Begin at the line that contains "Select the grand total 1246396 cell" and repeat every line from there to the end of the records below, inclusive, without adding any other line.

Items from a dataset:
*** Begin section ***

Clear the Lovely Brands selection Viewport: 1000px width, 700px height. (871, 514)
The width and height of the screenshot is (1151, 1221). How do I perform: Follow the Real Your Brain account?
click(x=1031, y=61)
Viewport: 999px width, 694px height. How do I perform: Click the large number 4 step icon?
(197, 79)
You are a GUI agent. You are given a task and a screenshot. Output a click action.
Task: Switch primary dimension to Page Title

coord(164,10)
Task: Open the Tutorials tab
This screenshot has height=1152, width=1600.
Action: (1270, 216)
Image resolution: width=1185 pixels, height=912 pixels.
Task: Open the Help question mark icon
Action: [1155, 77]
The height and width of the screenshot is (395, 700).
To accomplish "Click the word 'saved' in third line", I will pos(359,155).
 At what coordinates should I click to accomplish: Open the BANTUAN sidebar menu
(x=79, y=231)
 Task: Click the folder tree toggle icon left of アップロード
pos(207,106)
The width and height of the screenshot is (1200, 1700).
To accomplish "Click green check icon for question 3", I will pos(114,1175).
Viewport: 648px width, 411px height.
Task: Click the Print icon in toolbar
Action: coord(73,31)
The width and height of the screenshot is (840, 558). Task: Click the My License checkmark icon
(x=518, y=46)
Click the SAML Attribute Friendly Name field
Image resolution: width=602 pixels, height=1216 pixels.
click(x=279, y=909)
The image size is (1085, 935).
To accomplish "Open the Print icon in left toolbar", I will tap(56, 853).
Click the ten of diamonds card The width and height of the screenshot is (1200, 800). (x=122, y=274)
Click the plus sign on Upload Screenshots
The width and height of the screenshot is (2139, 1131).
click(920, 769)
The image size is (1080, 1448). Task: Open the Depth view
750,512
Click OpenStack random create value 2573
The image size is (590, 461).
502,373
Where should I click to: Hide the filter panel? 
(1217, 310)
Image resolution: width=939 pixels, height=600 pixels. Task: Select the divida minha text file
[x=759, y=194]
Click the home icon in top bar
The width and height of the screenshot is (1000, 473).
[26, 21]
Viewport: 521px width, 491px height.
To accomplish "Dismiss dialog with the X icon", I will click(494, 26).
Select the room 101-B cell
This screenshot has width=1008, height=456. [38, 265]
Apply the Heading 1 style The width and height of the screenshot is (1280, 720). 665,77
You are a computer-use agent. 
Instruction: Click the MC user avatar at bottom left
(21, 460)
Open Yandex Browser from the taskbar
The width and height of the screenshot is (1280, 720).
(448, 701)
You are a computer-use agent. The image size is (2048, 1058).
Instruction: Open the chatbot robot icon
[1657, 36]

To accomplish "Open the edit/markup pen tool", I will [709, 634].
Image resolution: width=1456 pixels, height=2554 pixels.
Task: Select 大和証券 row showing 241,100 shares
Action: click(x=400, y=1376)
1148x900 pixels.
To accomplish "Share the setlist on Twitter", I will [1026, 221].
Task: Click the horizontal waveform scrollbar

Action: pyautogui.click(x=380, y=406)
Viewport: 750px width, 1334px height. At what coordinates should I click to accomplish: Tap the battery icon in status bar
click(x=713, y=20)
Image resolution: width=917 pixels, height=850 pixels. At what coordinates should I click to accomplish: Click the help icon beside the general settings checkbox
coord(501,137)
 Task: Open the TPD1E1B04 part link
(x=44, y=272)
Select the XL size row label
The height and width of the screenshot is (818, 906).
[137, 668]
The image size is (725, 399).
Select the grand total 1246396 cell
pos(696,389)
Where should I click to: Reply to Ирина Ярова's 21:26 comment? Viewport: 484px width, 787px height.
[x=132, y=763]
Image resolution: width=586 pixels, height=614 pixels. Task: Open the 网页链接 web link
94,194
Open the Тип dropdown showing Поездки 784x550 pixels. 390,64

*** End section ***

▸ **Answer to this problem**
Select the grand total 1246396 cell
pos(696,389)
Where should I click to: Reply to Ирина Ярова's 21:26 comment? Viewport: 484px width, 787px height.
[x=132, y=763]
Image resolution: width=586 pixels, height=614 pixels. Task: Open the 网页链接 web link
94,194
Open the Тип dropdown showing Поездки 784x550 pixels. 390,64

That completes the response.